Shipping chemical waste is a dangerous business. Beyond studying and utilizing the 49 CFR (aka the DOT regulations) the bare minimum expected is that the containers are in safe transportable condition. Proper DOT packaging is achieved when hazardous materials are placed in a container that is rated for those hazard characteristics and closed properly. What if that DOT packaging is compromised or not-DOT shippable? These instances will require a DOT-approved overpack or salvage drum to remedy the situation.
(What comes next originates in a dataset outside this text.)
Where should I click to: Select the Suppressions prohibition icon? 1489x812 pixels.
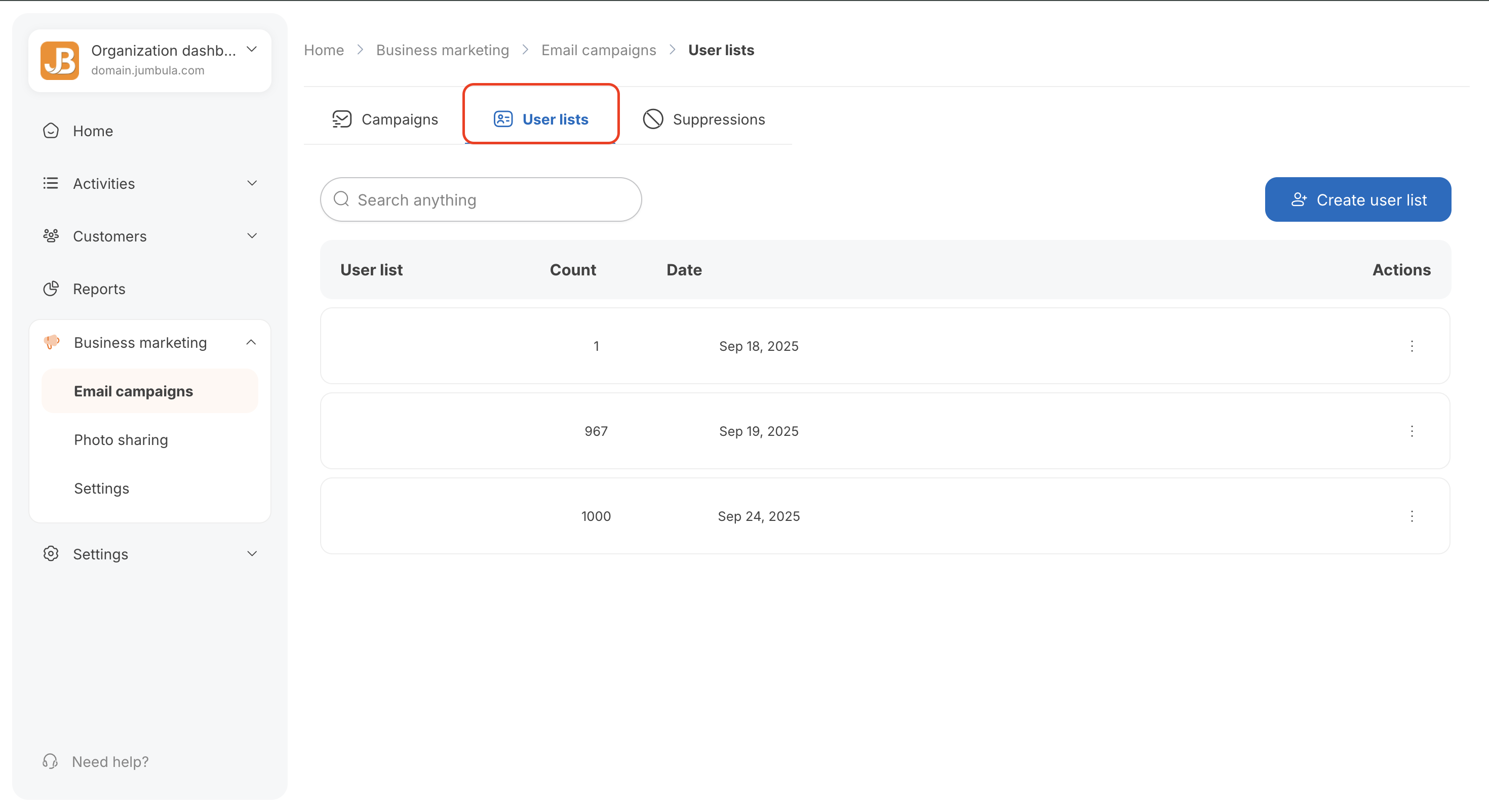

Note: the overpack drum must also be rated to transport the chemical contents in case there is a full breach of the original outer container.
Most of the time it is be pretty obvious when there is a problem with the “outer container:”
- Is there no DOT rating?
- Is the top missing?
- Is one or both of the bungs missing or not seating properly?
- Is there a puncture or hole in the drum (whether leaking or not)?
- Is the bottom rotted out?
- Has the drum been crushed (compactor incident)?
- Is there a dent affecting the balance/stability?
- Is the drum bulging?
There will be instances where overpacking a drum may not appear so obvious but is going to provide the safest, most compliant transportation:
- Is the drum rusted such that the DOT rating is not visible?
- Are the contents not compatible with the type of drum?
- Is the drum “wet” (fiber drums)?
- Is the drum discolored or unable to be handled due to severe chemical contamination?
- Was the drum in a fire?
It is very important that hazardous materials be securely packaged at all costs necessary to maintain the safety of the personnel handling it, the fleet transporting it and the environment surrounding it.